### WRITTEN INSTRUCTION
Rewrite the data below, replacing "GUI agent" with "interface agent" everywhere it appears and keeping everything else the same.

## START EXERCISE INPUT

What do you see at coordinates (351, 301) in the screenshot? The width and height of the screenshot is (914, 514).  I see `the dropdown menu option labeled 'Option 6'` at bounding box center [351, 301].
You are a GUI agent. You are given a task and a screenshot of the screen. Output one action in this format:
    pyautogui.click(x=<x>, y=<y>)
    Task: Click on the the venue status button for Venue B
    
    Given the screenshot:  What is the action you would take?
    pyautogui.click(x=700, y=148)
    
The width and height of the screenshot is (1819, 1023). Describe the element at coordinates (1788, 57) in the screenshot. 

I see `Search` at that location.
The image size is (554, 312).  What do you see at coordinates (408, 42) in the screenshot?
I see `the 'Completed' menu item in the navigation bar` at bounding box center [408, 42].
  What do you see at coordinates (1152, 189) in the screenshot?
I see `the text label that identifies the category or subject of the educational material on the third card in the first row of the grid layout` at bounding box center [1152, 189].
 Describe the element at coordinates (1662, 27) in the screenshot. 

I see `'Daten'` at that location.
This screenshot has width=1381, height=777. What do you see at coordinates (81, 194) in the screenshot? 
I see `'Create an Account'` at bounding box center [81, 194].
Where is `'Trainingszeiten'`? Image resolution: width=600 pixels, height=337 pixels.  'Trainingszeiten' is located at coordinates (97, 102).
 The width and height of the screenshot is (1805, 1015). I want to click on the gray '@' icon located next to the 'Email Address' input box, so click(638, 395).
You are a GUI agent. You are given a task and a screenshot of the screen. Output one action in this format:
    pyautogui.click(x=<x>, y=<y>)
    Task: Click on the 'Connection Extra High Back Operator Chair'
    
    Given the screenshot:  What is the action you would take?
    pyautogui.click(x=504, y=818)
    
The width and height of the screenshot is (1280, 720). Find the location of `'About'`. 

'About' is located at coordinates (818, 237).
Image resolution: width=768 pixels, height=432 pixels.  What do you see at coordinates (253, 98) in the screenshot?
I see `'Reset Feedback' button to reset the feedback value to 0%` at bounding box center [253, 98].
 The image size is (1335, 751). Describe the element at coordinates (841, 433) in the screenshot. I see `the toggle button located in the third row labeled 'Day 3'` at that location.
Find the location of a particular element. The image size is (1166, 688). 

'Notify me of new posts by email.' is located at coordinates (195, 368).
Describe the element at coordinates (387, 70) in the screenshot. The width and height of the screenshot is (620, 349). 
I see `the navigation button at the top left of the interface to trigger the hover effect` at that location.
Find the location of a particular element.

## END EXERCISE INPUT

### TASK RESULT
What do you see at coordinates (351, 301) in the screenshot? The width and height of the screenshot is (914, 514).  I see `the dropdown menu option labeled 'Option 6'` at bounding box center [351, 301].
You are a interface agent. You are given a task and a screenshot of the screen. Output one action in this format:
    pyautogui.click(x=<x>, y=<y>)
    Task: Click on the the venue status button for Venue B
    
    Given the screenshot:  What is the action you would take?
    pyautogui.click(x=700, y=148)
    
The width and height of the screenshot is (1819, 1023). Describe the element at coordinates (1788, 57) in the screenshot. 

I see `Search` at that location.
The image size is (554, 312).  What do you see at coordinates (408, 42) in the screenshot?
I see `the 'Completed' menu item in the navigation bar` at bounding box center [408, 42].
  What do you see at coordinates (1152, 189) in the screenshot?
I see `the text label that identifies the category or subject of the educational material on the third card in the first row of the grid layout` at bounding box center [1152, 189].
 Describe the element at coordinates (1662, 27) in the screenshot. 

I see `'Daten'` at that location.
This screenshot has width=1381, height=777. What do you see at coordinates (81, 194) in the screenshot? 
I see `'Create an Account'` at bounding box center [81, 194].
Where is `'Trainingszeiten'`? Image resolution: width=600 pixels, height=337 pixels.  'Trainingszeiten' is located at coordinates (97, 102).
 The width and height of the screenshot is (1805, 1015). I want to click on the gray '@' icon located next to the 'Email Address' input box, so click(638, 395).
You are a interface agent. You are given a task and a screenshot of the screen. Output one action in this format:
    pyautogui.click(x=<x>, y=<y>)
    Task: Click on the 'Connection Extra High Back Operator Chair'
    
    Given the screenshot:  What is the action you would take?
    pyautogui.click(x=504, y=818)
    
The width and height of the screenshot is (1280, 720). Find the location of `'About'`. 

'About' is located at coordinates (818, 237).
Image resolution: width=768 pixels, height=432 pixels.  What do you see at coordinates (253, 98) in the screenshot?
I see `'Reset Feedback' button to reset the feedback value to 0%` at bounding box center [253, 98].
 The image size is (1335, 751). Describe the element at coordinates (841, 433) in the screenshot. I see `the toggle button located in the third row labeled 'Day 3'` at that location.
Find the location of a particular element. The image size is (1166, 688). 

'Notify me of new posts by email.' is located at coordinates (195, 368).
Describe the element at coordinates (387, 70) in the screenshot. The width and height of the screenshot is (620, 349). 
I see `the navigation button at the top left of the interface to trigger the hover effect` at that location.
Find the location of a particular element.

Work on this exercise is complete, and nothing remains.